» Supplied entries:
= = = = = = =
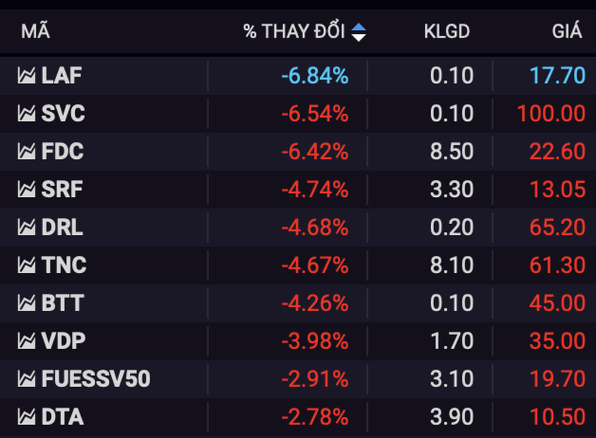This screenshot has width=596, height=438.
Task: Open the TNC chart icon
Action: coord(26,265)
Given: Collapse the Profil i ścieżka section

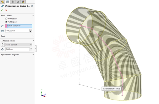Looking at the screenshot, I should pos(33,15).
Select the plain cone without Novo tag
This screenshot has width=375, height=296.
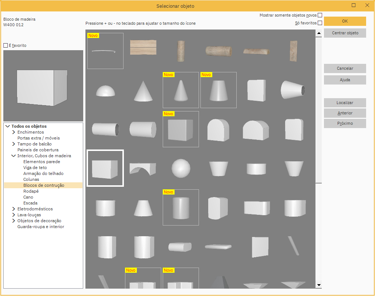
= = = = = = =
» Task statement:
Extract, word for word, each line from the one that contains "Given: Collapse the Profil i ścieżka section" through the final line of the data above. Leave the pictures out.

» Result of the task:
Given: Collapse the Profil i ścieżka section

Looking at the screenshot, I should pos(33,15).
Select the plain cone without Novo tag
This screenshot has width=375, height=296.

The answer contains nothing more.